Нагружая следующую вагонетку, Королева все время раздумывала над словами Перова. Она хорошо понимала, насколько трудна работа на строгальной машине, но в то же время гордилась тем, что именно ее первой из всех женщин в цехе переводят на «мужскую работу».
— Не сомневайся, товарищ директор, — говорила она про себя, закидывая на вагонетку тяжелые кожи, — справимся.
Ей хотелось как можно скорее обучиться и начать работать на новом месте. Проходя мимо строгальной машины, она смотрела на нее уже не так, как раньше, — с некоторой опаской, а смелым хозяйским взглядом.
В конце смены к ней подошла учетчица Надя, разносившая по цеху расчетные книжки. Надя, обычно оживленная и веселая, сегодня была молчалива и задумчива.

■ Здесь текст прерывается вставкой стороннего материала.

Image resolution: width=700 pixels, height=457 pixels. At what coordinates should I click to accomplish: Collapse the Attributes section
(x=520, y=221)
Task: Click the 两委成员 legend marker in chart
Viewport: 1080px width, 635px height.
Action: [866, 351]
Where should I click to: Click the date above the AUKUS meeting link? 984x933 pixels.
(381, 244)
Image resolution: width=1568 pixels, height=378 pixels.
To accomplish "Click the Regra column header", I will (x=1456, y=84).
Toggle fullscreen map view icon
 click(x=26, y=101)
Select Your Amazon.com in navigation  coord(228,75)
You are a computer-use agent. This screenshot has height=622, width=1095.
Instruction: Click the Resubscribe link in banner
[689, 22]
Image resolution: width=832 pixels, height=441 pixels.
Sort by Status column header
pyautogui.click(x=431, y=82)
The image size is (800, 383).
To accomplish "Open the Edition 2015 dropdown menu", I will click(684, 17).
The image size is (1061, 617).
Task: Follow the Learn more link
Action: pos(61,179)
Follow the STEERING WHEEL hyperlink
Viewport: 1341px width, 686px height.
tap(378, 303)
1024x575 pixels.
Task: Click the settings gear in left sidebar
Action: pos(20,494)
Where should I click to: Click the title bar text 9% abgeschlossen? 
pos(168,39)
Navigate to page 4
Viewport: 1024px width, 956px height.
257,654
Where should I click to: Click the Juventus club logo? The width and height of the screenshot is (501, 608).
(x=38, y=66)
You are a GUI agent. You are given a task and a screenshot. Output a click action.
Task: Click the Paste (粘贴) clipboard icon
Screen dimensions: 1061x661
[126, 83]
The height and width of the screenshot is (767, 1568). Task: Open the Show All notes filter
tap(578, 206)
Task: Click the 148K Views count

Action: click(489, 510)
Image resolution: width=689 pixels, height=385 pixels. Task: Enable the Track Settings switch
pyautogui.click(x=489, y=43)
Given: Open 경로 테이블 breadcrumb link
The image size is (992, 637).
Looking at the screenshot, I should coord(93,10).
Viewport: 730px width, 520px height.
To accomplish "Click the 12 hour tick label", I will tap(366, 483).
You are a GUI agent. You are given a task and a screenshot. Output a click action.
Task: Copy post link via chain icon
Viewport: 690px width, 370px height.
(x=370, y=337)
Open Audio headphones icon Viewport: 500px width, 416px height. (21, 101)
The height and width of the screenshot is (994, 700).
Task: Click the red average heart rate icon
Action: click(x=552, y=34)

— Что, девка, нос повесила? — спросила Королева и пристально посмотрела в глаза девушке.
— Так, ничего… — ответила Надя и отвернулась, чтобы скрыть набежавшие слезы.
— Вижу, — вздохнула Королева, — эх, девонька… привязчивое наше бабье сердце…
— Нет, тетя Аня, не то… На себя в обиде. За человека ведь считала, а он…
Надя вытерла слезы и, махнув рукой, отошла от Королевой.
Когда Перов после утреннего обхода цехов вернулся в контору, на крыльце его встретила Таня Парамонова. Она была в том же голубом платье, в котором Андрей видел ее на пристани.